Mandatory arbitration clauses are being worked more and more into nursing home contracts and those clauses aren't aimed at helping the patient.
According to the fine print, any dispute between the consumer and the company are handled under contract by arbitration if the company has its say. Nursing homes and other elder care facilities are increasingly inserting similar arbitration clauses into their contracts.
Companies are quick to note that arbitration is normally faster and cheaper than going to court. However, consumer advocates and elder law attorneys point out that these clauses do not necessarily benefit consumers. In reality, arbitration can make it more difficult for consumers to prevail and remedies that might be available in court are sometimes not available in arbitration.

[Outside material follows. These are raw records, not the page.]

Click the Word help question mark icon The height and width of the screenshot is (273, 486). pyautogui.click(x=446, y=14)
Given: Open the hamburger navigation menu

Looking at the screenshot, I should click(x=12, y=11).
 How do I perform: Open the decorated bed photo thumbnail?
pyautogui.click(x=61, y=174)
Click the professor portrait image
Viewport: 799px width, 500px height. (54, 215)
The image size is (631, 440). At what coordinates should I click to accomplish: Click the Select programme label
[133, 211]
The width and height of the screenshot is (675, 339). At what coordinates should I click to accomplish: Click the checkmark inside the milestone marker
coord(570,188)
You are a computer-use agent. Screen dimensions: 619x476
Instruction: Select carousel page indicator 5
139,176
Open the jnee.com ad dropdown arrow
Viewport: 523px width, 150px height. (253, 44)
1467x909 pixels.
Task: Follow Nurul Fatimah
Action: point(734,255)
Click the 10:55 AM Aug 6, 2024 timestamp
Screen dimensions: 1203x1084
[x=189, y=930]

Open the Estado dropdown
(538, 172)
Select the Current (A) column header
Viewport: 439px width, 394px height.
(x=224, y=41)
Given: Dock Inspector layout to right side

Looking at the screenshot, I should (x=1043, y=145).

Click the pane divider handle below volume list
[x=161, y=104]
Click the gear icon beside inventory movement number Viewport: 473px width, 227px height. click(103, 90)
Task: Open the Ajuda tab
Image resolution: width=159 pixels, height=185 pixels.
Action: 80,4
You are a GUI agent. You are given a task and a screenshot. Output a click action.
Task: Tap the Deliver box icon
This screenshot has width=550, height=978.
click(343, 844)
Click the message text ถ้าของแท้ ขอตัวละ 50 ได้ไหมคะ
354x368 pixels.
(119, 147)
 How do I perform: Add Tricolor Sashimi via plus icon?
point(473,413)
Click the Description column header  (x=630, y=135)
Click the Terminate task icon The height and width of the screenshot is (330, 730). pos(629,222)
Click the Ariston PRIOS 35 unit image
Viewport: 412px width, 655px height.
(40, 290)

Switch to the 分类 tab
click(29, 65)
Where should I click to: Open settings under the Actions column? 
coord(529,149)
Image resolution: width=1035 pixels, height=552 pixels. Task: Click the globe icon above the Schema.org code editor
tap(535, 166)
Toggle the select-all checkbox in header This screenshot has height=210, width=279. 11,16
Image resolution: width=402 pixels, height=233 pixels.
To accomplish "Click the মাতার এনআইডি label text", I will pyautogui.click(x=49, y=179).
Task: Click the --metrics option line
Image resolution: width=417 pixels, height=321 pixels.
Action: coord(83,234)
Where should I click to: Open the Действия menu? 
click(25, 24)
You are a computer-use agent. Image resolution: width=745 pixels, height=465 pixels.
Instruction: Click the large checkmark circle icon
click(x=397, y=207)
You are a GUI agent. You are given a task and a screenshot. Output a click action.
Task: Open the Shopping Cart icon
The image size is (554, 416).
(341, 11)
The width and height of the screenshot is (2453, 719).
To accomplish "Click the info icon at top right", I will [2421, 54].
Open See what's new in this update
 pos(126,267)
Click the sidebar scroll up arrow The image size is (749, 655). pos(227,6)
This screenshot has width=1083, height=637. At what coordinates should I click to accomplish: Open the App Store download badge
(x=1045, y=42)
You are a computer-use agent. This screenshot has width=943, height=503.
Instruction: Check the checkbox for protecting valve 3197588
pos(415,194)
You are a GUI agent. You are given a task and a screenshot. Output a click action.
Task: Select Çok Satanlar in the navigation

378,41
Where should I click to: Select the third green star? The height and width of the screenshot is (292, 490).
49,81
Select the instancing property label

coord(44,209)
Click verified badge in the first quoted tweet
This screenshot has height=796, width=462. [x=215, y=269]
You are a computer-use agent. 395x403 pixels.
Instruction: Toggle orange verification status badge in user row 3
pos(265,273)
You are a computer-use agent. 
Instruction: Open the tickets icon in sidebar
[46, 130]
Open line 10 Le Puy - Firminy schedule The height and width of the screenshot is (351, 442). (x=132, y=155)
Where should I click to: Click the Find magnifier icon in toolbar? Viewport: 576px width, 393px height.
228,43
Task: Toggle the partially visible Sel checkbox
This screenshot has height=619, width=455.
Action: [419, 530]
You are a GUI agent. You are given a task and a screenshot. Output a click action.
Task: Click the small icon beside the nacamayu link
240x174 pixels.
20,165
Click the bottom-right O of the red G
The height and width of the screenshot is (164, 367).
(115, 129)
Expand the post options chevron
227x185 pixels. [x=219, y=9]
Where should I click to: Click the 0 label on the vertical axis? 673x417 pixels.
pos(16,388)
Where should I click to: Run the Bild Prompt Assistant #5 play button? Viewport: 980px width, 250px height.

The Wills, Trusts & Estates Prof Blog reports that a court in Arizona recently refused to enforce the arbitration clause in one nursing home's contract in "Arizona Court Overturns Home Arbitration Agreement."
In this case, the man who signed the contract on behalf of his mother did not have any legal authority to bind her to arbitration. He was not her power of attorney.
Going further, the court also signaled that such a ruling could apply more broadly. According to the court, the arbitration clause could be seen as an unenforceable contract of adhesion.
As the article notes, in many states consumers have a legal right to strike out the arbitration clauses before signing the contracts.
Before you sign any contract about nursing home care it would be beneficial to consult with an elder law attorney.
Reference: Wills, Trusts & Estates Prof Blog (Feb. 2, 2016) "Arizona Court Overturns Home Arbitration Agreement."